Als besondere Herausforderungen für die journalistische Tätigkeit identifizierte Neumaier insbesondere die Verschiebung des politischen Diskurses in die Sozialen Medien und die Einschränkungen im Rahmen der Corona-Pandemie. So seien Politiker und Bevölkerung durch die Möglichkeit der direkten Online-Kommunikation theoretisch nicht mehr auf die Medien als Mittler angewiesen, doch gerade dadurch werde die Rolle der Medien umso wichtiger, schließlich können sie allein eine kritische Auseinandersetzung, umfassende Kontextualisierung und politische Ausgewogenheit gewährleisten sowie die Entstehung von Fakenews und Informationsblasen unterbinden. Die Gefahr der Kanalisierung politischer Botschaften bestehe auch, wenn aus pandemiebedingten Gründen Pressekonferenzen ohne direkter Anwesenheit von Journalisten abgehalten oder Medienkontakte minimiert werden. Hierbei sei es Aufgabe der Medienvertreter, den unmittelbaren Kontakt zu politischen Entscheidungsträgern zu wahren und deren Handeln kritisch zu begleiten. Nur so könne ein lebendiger politischer Diskurs entstehen und Meinungspluralismus als Fundament der Demokratie geschützt werden. Als Warnsignal gelten Neumeier dabei die Entwicklungen im Nachbarland Österreich, denn im Rahmen seiner Tätigkeit in Wien habe er, insbesondere im Zuge des Medienskandals um Ex-Kanzler Kurz, Verwerfungen im österreichischen Mediensystem wahrgenommen, die er so aus Deutschland (noch) nicht kenne und die ihn eher an Tendenzen in Ungarn erinnern würden.  

Hinsichtlich der Situation in Ungarn zeichnete Stumpf folglich ein eher pessimistisches Bild, das er anhand des Abrutschen Ungarns in globalen Pressefreiheitsrankings veranschaulichte und mit eigenen Erfahrungen untermauerte. Stumpf skizzierte das ungarische Mediensystem und den seit 2010 zunehmenden Willen der gezielten Lenkung desselben. Insbesondere regierungsfinanzierte Medien und Parteizeitschriften seien so zu einflussreichen Instrumenten geworden, die er als Propagandamedien bezeichnete. Der politische Diskurs und damit auch die Meinungshoheit im Vorfeld von Wahlen werde so durch tendenziöse Berichterstattung und ein Ungleichgewicht in der Medienvielfalt zu steuern versucht. Kritischer Journalismus müsse sich in Online-Netzwerke zurückziehen und sei auf die ausschließliche Finanzierung durch die Konsumenten dieser Medienportale angewiesen. Gleichwohl sieht Stumpf darin die Chance, die Unabhängigkeit und journalistische Qualität dieser Medien zu sichern. Auch hinsichtlich der Berichterstattung im Zuge der anstehenden Parlamentswahlen gab Stumpf sich zuversichtlich, da sich bei den Vorwahlen der Opposition gezeigt habe, dass in Ungarn weiterhin ein großes zivilgesellschaftliches Interesse an vielfältiger journalistischer Begleitung des Wahlprozesses bestehe.  

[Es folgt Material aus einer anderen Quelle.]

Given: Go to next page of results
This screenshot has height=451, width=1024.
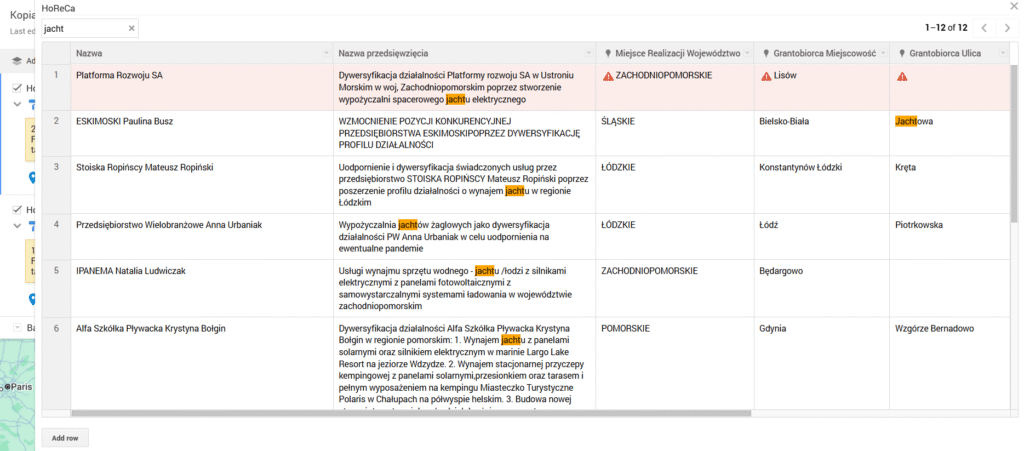Looking at the screenshot, I should coord(1007,28).
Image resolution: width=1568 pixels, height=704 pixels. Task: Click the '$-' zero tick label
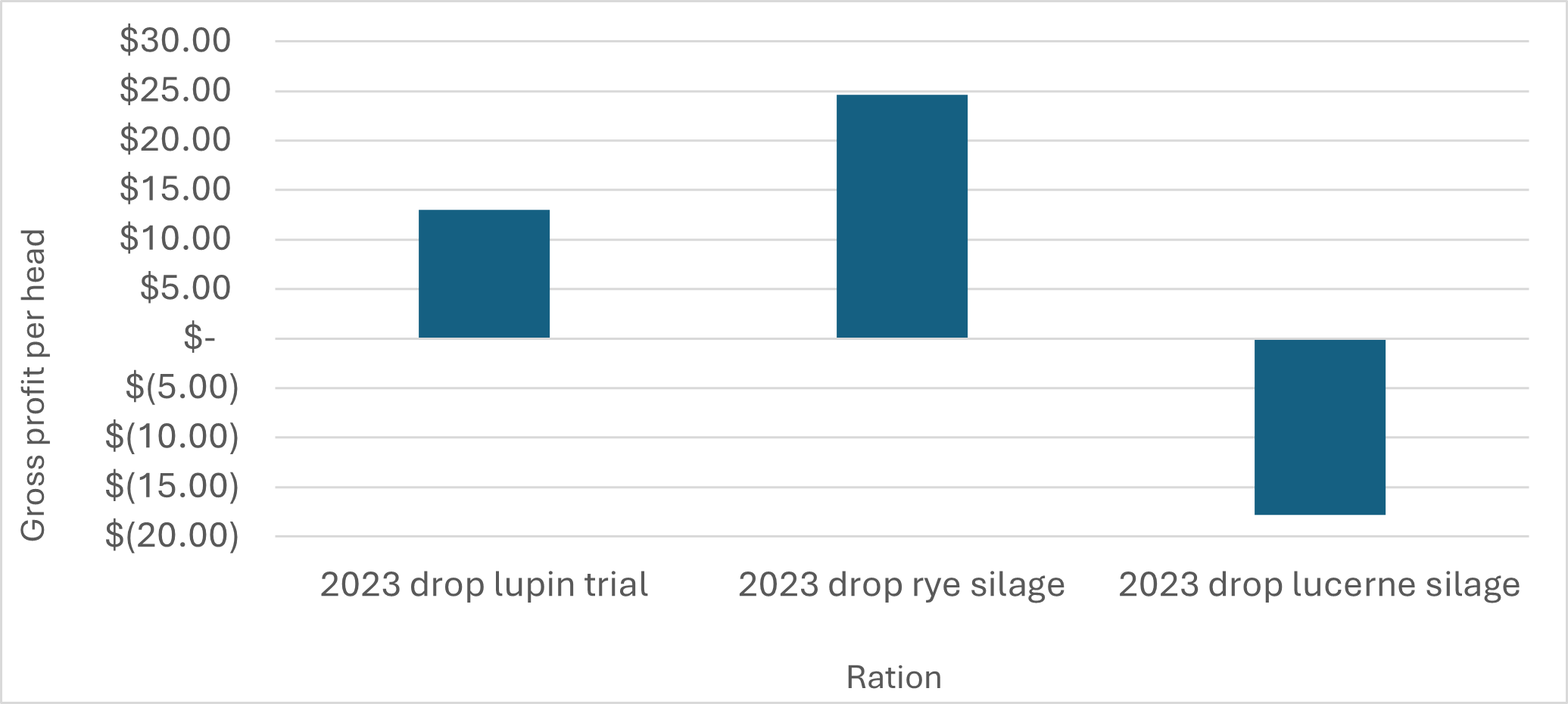[x=199, y=338]
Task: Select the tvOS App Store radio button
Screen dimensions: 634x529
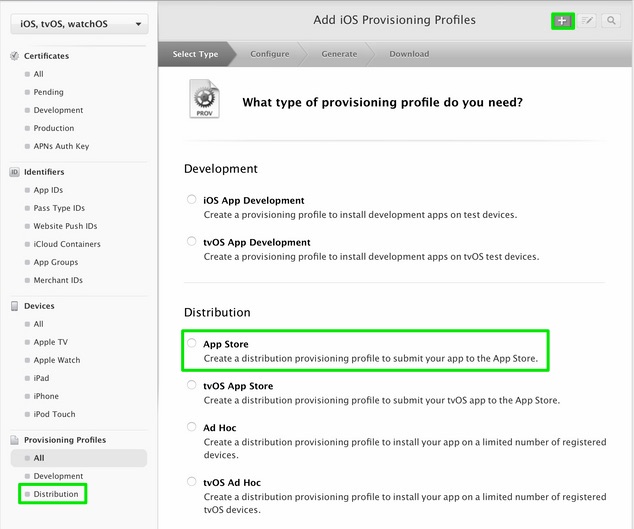Action: (191, 385)
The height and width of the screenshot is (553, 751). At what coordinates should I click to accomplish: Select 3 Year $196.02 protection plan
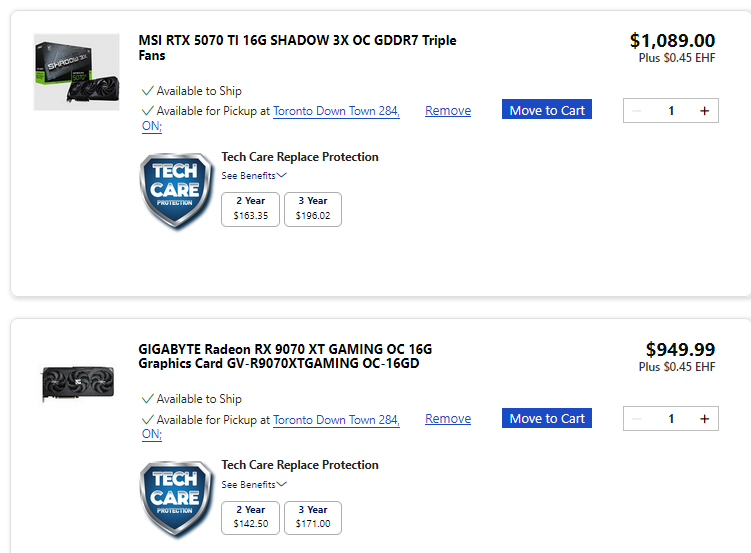point(313,209)
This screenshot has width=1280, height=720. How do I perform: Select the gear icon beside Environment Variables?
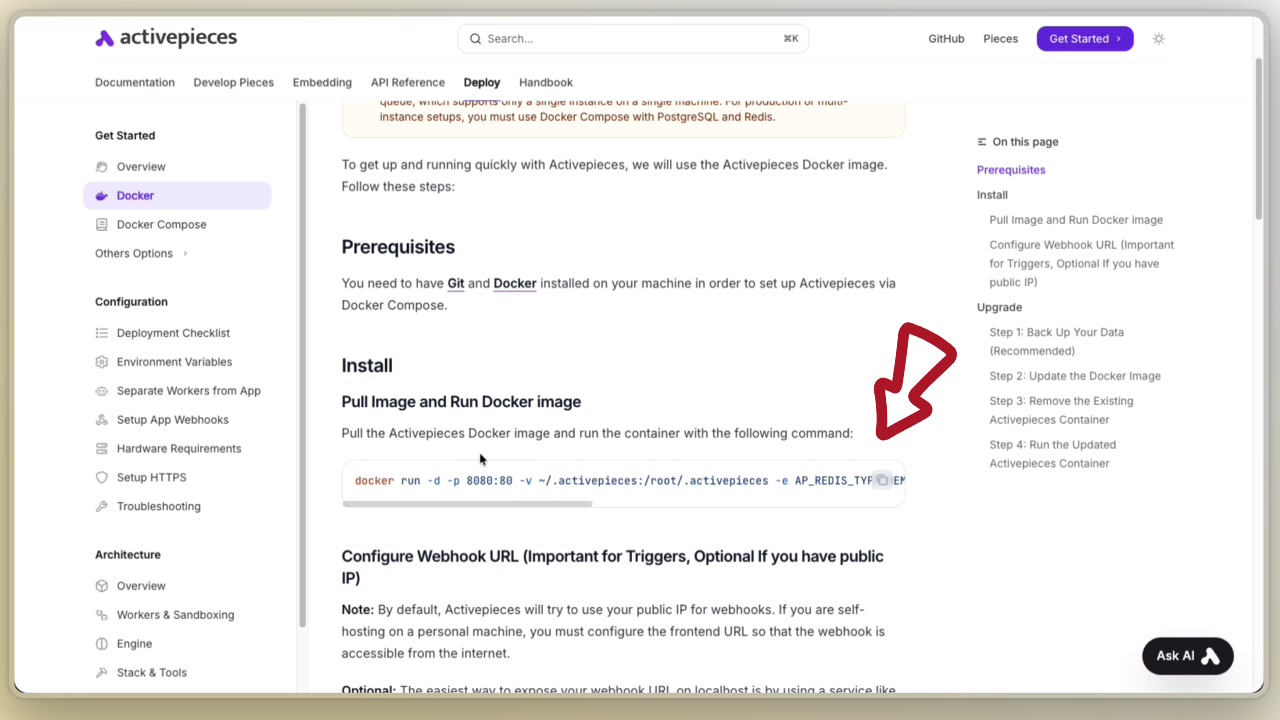[x=101, y=361]
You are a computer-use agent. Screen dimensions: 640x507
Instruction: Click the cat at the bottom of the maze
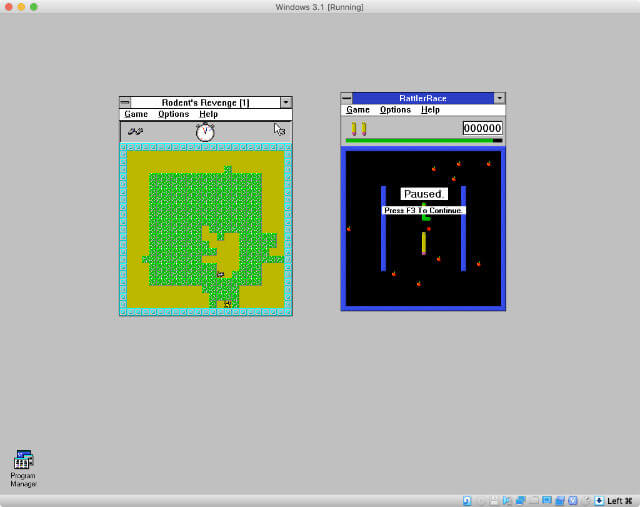(228, 302)
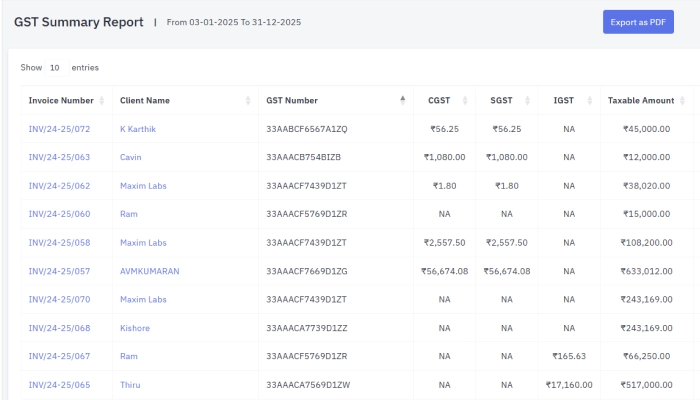Screen dimensions: 700x400
Task: Open invoice INV/24-25/057
Action: pos(59,271)
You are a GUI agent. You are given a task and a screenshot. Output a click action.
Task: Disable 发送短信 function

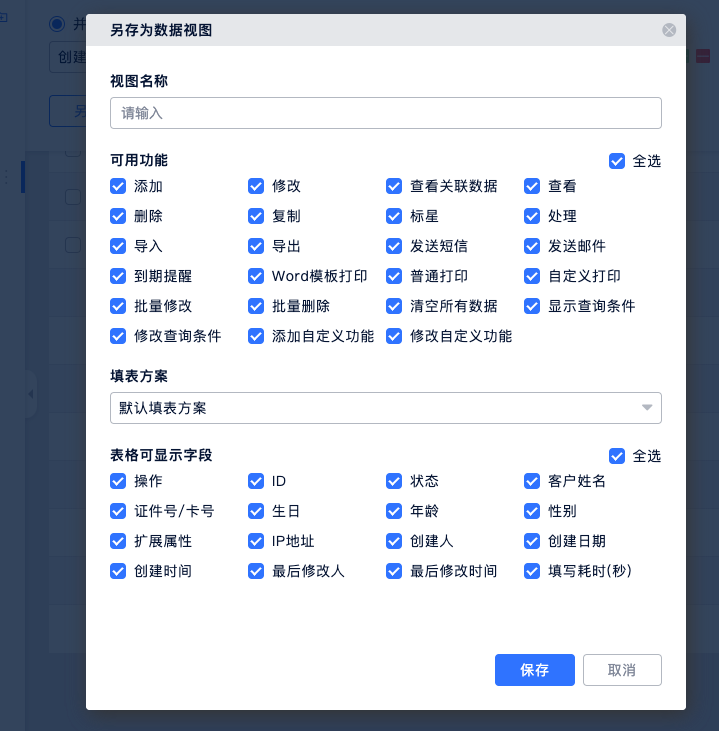(394, 246)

Zum Abschluss der Veranstaltung nutzte Dr. Melani Barlai, wissenschaftliche Mitarbeiterin am Lehrstuhl für Vergleichende Politikwissenschaft mit Schwerpunkt Mittel- und Osteuropa, die Gelegenheit, ein wahlbezogenes Projekt der AUB vorzustellen: Mit der Entwicklung des Online-Wahlhilfetools „Vokskabin“ versucht die Andrássy Universität Budapest gemeinsam mit dem Netzwerk Politische Kommunikation (netPOL) seit den Parlaments-, Europa- und Kommunalwahlen 2014 eine interaktive Orientierungshilfe zur Wahlentscheidung zur Verfügung zu stellen. Dabei werde sich konzeptionell am deutschen Wahlomat bzw. der österreichischen Politikkabine orientiert, um auch Wahlberechtigten in Ungarn die Möglichkeit zu geben, den eigenen politischen Standpunkt mit den Positionen der jeweiligen Parteien abzugleichen. Seit 2014 seien für neun ungarische Wahlen Online-Fragebögen auf Ungarisch, Englisch und Deutsch entwickelt worden, mittels derer sich die Nutzer anonym zu politischen Aussagen positionieren und Übereinstimmungen mit bzw. Abweichungen zu den antretenden Parteien erkennen können. Auch für die Wahlen 2022 befinden sich derartige Fragebögen in der Erarbeitung. Barlai betonte, dass die Nutzer es als überaus positiv bewerten, dass ein solches Tool in Ungarn existiert und dass mehrere Nutzer angaben, in der Folge eine bewusstere Wahlentscheidung getroffen zu haben.